Rows of pointing data:

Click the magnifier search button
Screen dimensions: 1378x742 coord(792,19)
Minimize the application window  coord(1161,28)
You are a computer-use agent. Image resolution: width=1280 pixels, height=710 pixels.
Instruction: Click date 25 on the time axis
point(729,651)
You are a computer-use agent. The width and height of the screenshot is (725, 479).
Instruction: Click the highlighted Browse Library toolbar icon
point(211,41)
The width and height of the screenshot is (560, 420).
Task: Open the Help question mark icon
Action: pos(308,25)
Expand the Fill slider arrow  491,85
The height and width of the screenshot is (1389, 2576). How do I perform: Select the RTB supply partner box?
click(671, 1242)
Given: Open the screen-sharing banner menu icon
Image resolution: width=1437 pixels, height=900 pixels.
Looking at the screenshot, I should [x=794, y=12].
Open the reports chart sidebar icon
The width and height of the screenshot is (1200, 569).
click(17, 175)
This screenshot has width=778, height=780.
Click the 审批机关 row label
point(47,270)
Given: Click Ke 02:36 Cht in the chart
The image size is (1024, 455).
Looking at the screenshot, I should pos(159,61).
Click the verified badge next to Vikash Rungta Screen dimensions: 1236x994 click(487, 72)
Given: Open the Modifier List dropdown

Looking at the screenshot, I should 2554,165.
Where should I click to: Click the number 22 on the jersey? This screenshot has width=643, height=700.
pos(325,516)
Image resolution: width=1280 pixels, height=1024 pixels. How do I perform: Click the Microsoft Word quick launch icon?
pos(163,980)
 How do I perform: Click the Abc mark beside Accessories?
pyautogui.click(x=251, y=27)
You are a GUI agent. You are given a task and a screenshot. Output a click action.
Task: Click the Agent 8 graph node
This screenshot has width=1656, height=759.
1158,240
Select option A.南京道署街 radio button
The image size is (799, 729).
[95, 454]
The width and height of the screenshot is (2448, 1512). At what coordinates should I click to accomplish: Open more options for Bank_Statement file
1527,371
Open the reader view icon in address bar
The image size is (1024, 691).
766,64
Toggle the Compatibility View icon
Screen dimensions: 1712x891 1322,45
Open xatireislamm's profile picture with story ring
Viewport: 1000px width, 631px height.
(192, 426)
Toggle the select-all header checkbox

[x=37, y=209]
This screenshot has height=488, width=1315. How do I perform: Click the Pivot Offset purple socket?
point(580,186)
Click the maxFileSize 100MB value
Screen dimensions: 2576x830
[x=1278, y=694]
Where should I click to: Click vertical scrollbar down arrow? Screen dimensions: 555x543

Aim of the task: Repeat the lines above word for word, everything from the line containing "You are a computer-use agent. The" down to the line containing "pos(325,516)", with both of those lines included.

Response to the task:
You are a computer-use agent. The width and height of the screenshot is (725, 479).
Instruction: Click the highlighted Browse Library toolbar icon
point(211,41)
The width and height of the screenshot is (560, 420).
Task: Open the Help question mark icon
Action: pos(308,25)
Expand the Fill slider arrow  491,85
The height and width of the screenshot is (1389, 2576). How do I perform: Select the RTB supply partner box?
click(671, 1242)
Given: Open the screen-sharing banner menu icon
Image resolution: width=1437 pixels, height=900 pixels.
Looking at the screenshot, I should [x=794, y=12].
Open the reports chart sidebar icon
The width and height of the screenshot is (1200, 569).
click(17, 175)
This screenshot has width=778, height=780.
Click the 审批机关 row label
point(47,270)
Given: Click Ke 02:36 Cht in the chart
The image size is (1024, 455).
Looking at the screenshot, I should pos(159,61).
Click the verified badge next to Vikash Rungta Screen dimensions: 1236x994 click(487, 72)
Given: Open the Modifier List dropdown

Looking at the screenshot, I should 2554,165.
Where should I click to: Click the number 22 on the jersey? This screenshot has width=643, height=700.
pos(325,516)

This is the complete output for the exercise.